I lost probably 6 weeks of my season because they misdiagnosed my kicker problem as being electrical, with the replacement part on backorder for weeks. Once the replacement part was installed, it was discovered that it wasn't really the problem. Only then does the mechanic actually guess that the carb is clogged, they perform a rebuild (only charged me half-price - I guess for time served) and that solves the problem. Mind you, this was the first full season I had my boat.

Those are the facts, the rest is just my leftover saltiness...


----------



## Big Daddy (Apr 6, 2004)

What if the new owners of Parma Marine came on here to try and change perceptions? Do you guys think it could be done? Or would all replies to their attempts be "yeah, but back in 2005, they misdiagnosed" or "I got bad service a few years ago", none of which the new folks have anything to do with...

Sounds like a difficult task. If they do decide to post here and at least attempt to change past perceptions, I hope you can at least give them a chance, being the NEW owners and all... 

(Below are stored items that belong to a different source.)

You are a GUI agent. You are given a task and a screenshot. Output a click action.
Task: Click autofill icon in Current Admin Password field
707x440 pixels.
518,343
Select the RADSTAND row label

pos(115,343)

BTW, I haven't EVER dealt with them, old owners or new. They did contact one of the other owners asking how they could try and "make it right" as far as perceptions go. I'm just gauging your opinions...


----------



## freyedknot (Apr 10, 2004)

new owners?? the owners son has had the place since about 1995 and the father left it to his son and daughter about that time . i have not seen any new owners?


----------



## sauguy (Apr 8, 2004)

don't know who owns it now, but the bad reputation that they have, developed over 20 years or more. not going to change attitudes with a few nice words on this website.


----------



## Fishtastic (Feb 5, 2008)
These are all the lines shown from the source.